▶ **Exercise description**
Could you repeat exactly the lines from the one containing "You are a GUI" through the last line of the records, with no pictures?

START Input data

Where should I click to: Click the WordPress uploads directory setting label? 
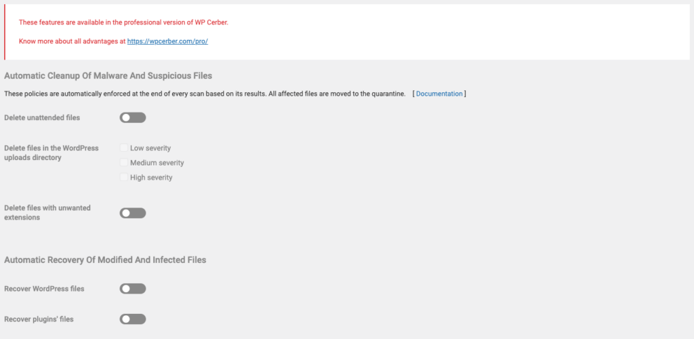(52, 153)

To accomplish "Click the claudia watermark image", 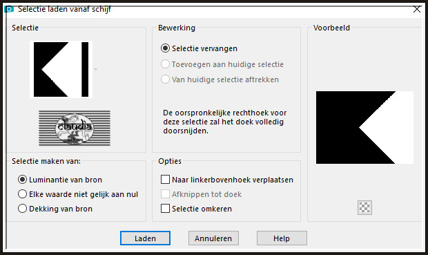I will coord(75,128).
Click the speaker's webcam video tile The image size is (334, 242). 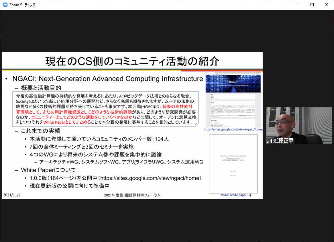click(299, 125)
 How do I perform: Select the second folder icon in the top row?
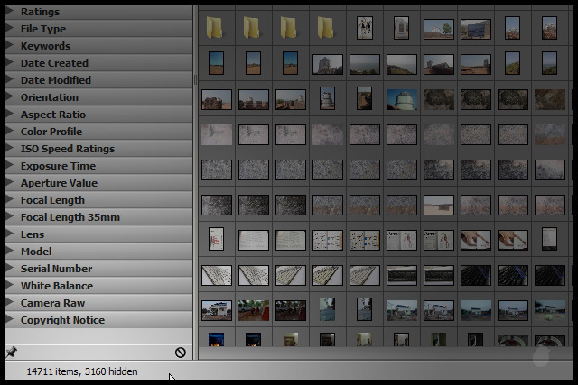coord(253,28)
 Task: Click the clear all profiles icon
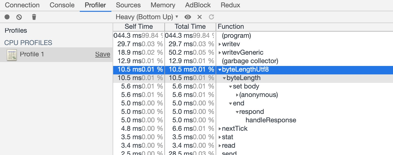[19, 17]
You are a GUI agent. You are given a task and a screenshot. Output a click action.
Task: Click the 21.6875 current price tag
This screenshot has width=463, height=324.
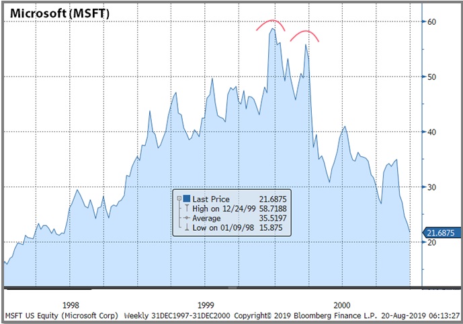coord(442,232)
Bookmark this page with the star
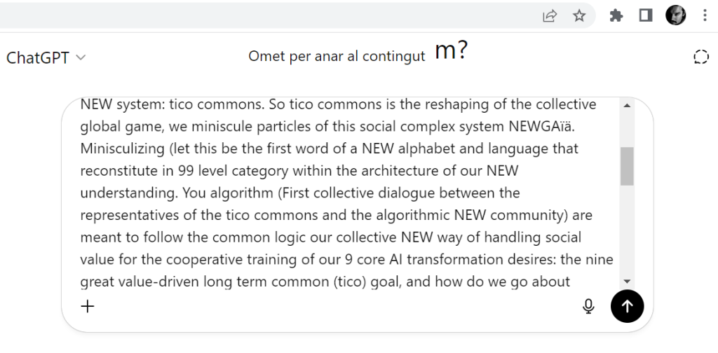718x353 pixels. click(579, 15)
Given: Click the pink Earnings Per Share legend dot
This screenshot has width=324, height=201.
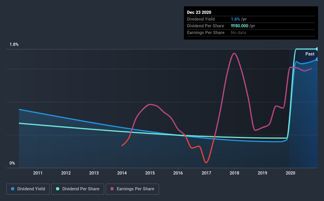Looking at the screenshot, I should click(x=112, y=189).
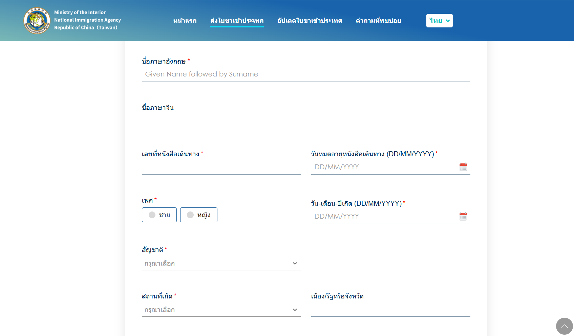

END Input data

▶ **Result for this exercise**
You are a GUI agent. You are given a task and a screenshot. Output a click action.
Task: Click the 21.6875 current price tag
This screenshot has width=463, height=324.
coord(442,232)
Bookmark this page with the star
718x353 pixels. click(579, 15)
Given: Click the pink Earnings Per Share legend dot
This screenshot has width=324, height=201.
Looking at the screenshot, I should click(x=112, y=189).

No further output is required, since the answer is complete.